> **To do**
Rewrite the lines from the one containing "601x770 pixels." down to the one containing "800x431 pixels. (x=340, y=4)", putting "checkbox" in place of "radio button" and leaving everything else unchanged.

══════

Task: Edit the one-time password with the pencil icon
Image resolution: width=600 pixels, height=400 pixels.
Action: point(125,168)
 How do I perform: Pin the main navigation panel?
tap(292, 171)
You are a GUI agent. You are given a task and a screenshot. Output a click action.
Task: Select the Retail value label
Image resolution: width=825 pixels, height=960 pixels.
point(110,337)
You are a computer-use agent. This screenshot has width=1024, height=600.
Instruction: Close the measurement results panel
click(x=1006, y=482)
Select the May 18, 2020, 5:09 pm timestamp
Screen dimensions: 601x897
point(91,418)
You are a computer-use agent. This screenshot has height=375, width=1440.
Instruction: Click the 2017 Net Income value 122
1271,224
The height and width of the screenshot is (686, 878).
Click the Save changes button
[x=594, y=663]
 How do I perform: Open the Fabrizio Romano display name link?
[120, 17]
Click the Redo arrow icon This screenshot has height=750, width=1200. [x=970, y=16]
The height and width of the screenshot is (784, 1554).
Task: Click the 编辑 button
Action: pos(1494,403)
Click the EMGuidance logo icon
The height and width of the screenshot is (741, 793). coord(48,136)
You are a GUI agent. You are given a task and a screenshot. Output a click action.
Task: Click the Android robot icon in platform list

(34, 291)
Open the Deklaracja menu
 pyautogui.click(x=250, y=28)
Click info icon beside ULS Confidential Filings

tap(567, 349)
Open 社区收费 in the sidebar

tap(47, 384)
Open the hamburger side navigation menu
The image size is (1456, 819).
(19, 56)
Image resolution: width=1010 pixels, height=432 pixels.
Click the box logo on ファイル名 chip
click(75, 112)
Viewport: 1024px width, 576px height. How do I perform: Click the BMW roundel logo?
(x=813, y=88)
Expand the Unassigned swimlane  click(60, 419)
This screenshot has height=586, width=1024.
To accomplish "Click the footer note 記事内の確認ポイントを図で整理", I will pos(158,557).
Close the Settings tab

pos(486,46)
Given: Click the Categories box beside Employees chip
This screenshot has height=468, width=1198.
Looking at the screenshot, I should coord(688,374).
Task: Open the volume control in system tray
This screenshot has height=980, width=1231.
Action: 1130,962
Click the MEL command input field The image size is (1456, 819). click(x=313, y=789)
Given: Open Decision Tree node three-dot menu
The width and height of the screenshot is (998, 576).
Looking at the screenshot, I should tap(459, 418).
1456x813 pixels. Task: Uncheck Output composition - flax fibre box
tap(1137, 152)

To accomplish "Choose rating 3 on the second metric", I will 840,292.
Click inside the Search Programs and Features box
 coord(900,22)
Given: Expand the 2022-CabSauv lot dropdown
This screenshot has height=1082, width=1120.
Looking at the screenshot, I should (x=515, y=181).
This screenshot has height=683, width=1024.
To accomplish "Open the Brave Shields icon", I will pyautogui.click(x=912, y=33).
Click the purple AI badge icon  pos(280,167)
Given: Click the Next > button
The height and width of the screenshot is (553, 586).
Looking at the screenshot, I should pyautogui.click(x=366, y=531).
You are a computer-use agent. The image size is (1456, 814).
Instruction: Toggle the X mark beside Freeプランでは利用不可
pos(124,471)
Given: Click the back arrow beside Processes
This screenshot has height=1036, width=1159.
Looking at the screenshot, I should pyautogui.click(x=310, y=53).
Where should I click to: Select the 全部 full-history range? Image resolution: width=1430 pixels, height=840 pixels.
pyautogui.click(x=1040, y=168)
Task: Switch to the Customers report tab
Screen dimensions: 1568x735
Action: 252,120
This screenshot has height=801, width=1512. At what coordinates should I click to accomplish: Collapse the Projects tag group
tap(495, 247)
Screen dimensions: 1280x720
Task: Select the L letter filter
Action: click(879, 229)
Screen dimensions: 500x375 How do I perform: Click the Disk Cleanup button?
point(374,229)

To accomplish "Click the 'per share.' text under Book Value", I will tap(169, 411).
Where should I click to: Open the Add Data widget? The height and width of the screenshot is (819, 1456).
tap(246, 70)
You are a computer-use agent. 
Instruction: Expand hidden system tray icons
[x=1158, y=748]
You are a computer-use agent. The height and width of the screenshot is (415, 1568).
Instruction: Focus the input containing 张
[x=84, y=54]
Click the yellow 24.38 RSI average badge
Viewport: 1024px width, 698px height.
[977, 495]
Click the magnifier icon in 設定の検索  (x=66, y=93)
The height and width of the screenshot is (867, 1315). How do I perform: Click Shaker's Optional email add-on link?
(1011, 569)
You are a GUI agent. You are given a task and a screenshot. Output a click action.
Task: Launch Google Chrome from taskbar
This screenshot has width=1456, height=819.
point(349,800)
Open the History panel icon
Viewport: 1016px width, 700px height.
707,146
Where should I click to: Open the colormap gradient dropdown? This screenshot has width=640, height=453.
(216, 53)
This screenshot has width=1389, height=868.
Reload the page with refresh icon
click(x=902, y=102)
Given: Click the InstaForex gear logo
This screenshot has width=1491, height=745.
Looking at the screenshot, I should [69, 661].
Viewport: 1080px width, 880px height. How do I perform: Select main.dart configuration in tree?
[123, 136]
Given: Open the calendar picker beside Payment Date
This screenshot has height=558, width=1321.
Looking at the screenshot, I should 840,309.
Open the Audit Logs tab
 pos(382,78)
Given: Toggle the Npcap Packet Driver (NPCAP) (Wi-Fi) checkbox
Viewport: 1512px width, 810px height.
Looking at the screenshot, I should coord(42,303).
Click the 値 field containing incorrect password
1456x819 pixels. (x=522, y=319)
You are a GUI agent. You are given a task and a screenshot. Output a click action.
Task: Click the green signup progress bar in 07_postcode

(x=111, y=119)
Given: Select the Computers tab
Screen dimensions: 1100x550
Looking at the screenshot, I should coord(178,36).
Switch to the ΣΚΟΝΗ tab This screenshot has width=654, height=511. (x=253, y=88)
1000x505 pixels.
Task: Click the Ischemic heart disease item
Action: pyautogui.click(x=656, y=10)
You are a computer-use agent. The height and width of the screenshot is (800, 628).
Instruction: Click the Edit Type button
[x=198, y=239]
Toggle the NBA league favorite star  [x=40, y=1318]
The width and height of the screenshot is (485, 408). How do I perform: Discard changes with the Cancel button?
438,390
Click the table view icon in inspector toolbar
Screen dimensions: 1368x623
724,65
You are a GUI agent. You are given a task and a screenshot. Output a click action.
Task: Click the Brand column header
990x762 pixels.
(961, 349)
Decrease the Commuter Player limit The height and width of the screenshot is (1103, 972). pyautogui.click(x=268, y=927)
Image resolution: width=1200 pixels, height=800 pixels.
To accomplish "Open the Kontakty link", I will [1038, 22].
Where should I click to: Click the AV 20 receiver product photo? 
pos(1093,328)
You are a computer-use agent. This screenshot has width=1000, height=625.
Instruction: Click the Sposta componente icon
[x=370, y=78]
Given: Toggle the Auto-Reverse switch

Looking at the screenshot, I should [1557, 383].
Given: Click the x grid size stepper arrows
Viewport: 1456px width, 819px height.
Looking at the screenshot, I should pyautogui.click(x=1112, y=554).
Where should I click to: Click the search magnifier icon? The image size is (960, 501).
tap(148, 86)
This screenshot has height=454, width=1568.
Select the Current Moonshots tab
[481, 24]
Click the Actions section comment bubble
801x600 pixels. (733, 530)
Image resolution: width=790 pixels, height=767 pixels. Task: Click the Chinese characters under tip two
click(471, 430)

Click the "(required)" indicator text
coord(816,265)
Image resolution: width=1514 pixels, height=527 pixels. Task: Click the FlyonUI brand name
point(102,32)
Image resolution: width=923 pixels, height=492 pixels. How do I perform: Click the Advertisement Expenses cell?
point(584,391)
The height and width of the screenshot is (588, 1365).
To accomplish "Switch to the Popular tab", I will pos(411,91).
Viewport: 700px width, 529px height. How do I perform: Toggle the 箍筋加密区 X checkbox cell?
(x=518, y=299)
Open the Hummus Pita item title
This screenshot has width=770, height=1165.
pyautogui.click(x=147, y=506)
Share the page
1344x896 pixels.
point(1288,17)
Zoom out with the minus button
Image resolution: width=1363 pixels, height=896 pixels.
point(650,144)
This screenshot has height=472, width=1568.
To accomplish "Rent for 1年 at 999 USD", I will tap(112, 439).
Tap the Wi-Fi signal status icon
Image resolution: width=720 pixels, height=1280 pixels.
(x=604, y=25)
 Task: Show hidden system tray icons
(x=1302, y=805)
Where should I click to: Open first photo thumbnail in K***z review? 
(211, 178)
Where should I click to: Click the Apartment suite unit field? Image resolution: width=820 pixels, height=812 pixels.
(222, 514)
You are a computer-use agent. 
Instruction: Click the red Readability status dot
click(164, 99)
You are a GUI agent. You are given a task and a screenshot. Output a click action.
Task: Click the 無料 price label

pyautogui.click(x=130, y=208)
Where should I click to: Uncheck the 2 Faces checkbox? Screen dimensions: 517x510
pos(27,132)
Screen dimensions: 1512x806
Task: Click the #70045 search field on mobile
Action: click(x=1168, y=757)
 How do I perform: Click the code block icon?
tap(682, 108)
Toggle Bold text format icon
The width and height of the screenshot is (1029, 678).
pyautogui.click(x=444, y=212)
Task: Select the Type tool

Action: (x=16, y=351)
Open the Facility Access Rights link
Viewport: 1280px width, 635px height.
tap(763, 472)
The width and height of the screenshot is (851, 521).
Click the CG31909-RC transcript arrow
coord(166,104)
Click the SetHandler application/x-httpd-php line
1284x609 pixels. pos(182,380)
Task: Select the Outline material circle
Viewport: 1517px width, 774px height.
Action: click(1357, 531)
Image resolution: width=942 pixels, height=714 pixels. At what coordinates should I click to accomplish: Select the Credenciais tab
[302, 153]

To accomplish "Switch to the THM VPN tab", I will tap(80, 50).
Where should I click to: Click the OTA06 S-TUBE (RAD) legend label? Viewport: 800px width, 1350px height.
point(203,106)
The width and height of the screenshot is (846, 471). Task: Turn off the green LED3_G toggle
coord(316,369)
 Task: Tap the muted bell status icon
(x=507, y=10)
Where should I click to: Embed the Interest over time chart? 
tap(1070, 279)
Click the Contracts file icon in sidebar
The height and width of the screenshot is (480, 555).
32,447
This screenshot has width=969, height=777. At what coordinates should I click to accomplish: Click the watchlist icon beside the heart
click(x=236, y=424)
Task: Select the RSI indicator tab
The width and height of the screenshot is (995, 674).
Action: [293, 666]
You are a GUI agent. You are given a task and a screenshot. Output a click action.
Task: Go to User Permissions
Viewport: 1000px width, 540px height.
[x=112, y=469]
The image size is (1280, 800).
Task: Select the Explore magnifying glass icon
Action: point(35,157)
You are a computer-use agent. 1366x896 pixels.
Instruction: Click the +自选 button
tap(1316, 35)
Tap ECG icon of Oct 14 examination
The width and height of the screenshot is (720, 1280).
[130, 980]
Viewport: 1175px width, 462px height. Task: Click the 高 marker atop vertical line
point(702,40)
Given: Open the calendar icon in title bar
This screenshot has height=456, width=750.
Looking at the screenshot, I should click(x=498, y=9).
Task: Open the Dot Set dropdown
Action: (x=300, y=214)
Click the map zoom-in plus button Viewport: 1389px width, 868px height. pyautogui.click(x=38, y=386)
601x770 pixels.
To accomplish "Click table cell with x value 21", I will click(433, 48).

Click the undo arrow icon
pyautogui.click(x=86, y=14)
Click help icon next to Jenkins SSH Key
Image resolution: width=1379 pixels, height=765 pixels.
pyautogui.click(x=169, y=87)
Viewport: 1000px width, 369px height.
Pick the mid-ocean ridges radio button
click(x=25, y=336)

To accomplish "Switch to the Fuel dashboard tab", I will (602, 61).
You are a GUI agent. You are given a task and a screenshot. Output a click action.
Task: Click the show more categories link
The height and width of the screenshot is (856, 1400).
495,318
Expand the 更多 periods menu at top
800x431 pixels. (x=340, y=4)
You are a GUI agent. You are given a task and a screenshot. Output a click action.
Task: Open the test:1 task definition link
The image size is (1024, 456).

══════

> **Solution to this exercise**
601x770 pixels.
To accomplish "Click table cell with x value 21", I will click(433, 48).

Click the undo arrow icon
pyautogui.click(x=86, y=14)
Click help icon next to Jenkins SSH Key
Image resolution: width=1379 pixels, height=765 pixels.
pyautogui.click(x=169, y=87)
Viewport: 1000px width, 369px height.
Pick the mid-ocean ridges checkbox
click(x=25, y=336)

To accomplish "Switch to the Fuel dashboard tab", I will (602, 61).
You are a GUI agent. You are given a task and a screenshot. Output a click action.
Task: Click the show more categories link
The height and width of the screenshot is (856, 1400).
495,318
Expand the 更多 periods menu at top
800x431 pixels. (x=340, y=4)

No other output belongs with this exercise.